Content starts
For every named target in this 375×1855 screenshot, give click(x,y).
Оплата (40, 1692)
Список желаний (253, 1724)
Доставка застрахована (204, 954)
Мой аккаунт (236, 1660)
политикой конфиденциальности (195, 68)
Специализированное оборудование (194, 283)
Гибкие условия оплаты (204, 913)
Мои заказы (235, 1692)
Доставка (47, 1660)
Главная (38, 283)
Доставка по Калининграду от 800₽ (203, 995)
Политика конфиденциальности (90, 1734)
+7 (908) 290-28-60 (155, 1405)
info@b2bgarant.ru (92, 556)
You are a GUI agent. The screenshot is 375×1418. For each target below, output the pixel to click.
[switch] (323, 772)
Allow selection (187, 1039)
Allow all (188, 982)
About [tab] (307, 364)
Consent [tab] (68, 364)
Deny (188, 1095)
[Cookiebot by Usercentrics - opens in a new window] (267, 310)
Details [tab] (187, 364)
Content ends
Content starts
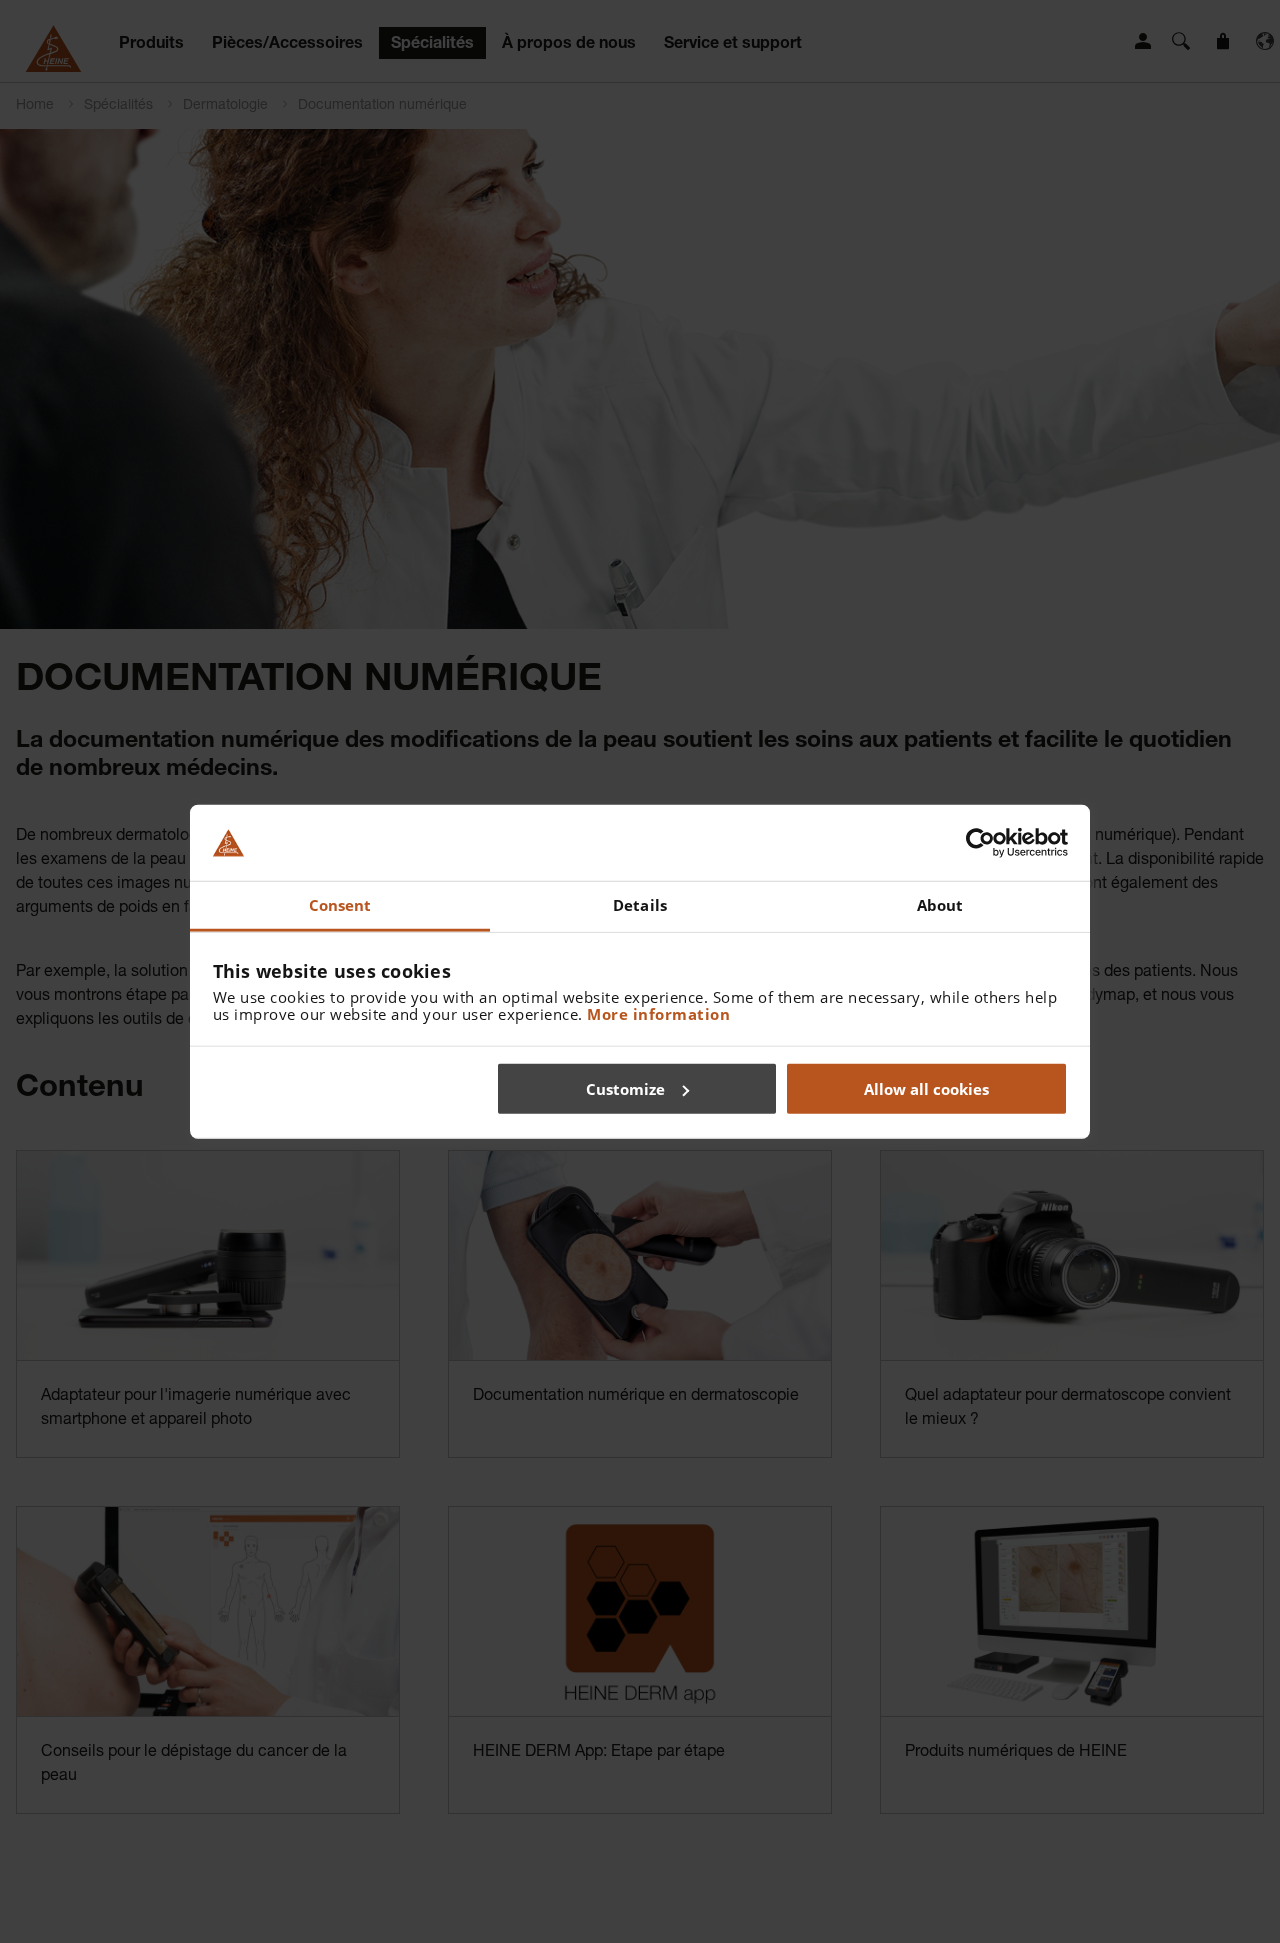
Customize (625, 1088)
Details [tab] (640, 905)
Content ends
Content starts
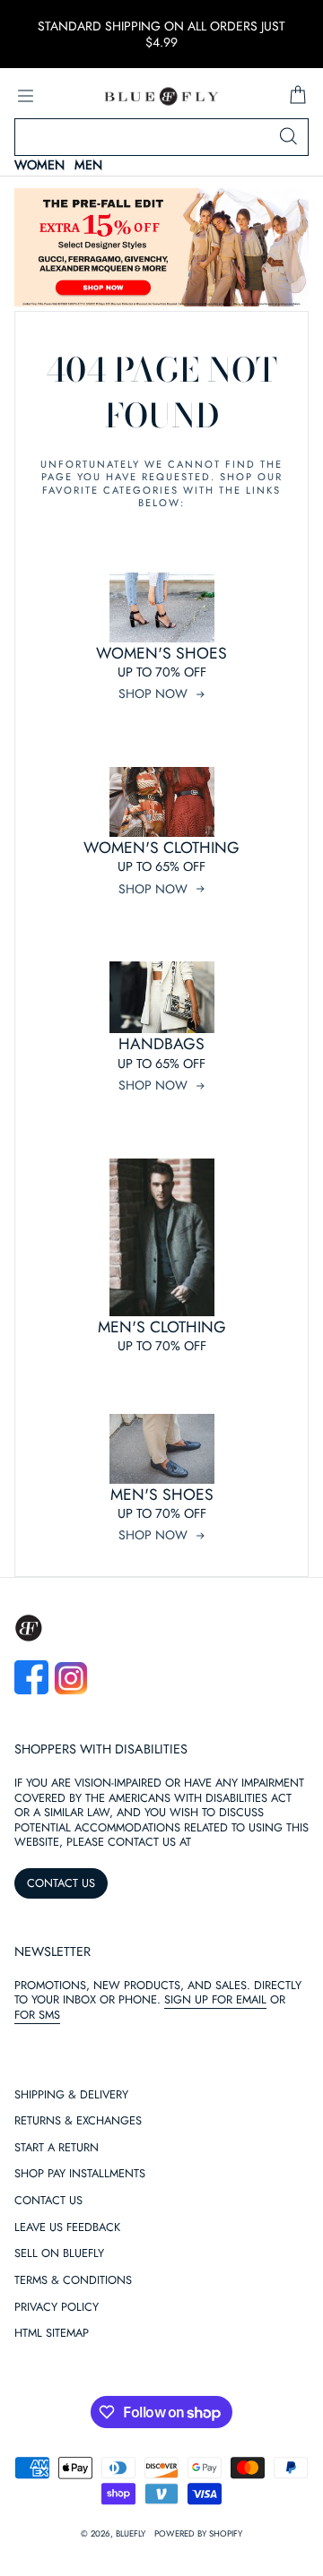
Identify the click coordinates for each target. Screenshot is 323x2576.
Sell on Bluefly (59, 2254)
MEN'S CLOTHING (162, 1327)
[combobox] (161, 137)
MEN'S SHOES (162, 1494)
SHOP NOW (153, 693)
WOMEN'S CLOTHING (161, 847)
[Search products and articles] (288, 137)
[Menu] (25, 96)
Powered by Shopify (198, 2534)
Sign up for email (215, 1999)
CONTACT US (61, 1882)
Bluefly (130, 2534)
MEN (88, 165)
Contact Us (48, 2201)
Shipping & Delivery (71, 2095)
Content ends
(TASK ITEM)
The expected output is exactly the lines of the listing above between the line holding "For every named" and the line holding "Details [tab] (187, 364)", inclusive.

(EXERCISE SOLUTION)
For every named target in this 375×1855 screenshot, give click(x,y).
Оплата (40, 1692)
Список желаний (253, 1724)
Доставка застрахована (204, 954)
Мой аккаунт (236, 1660)
политикой конфиденциальности (195, 68)
Специализированное оборудование (194, 283)
Гибкие условия оплаты (204, 913)
Мои заказы (235, 1692)
Доставка (47, 1660)
Главная (38, 283)
Доставка по Калининграду от 800₽ (203, 995)
Политика конфиденциальности (90, 1734)
+7 (908) 290-28-60 (155, 1405)
info@b2bgarant.ru (92, 556)
You are a GUI agent. The screenshot is 375×1418. For each target below, output the pixel to click.
[switch] (323, 772)
Allow selection (187, 1039)
Allow all (188, 982)
About [tab] (307, 364)
Consent [tab] (68, 364)
Deny (188, 1095)
[Cookiebot by Usercentrics - opens in a new window] (267, 310)
Details [tab] (187, 364)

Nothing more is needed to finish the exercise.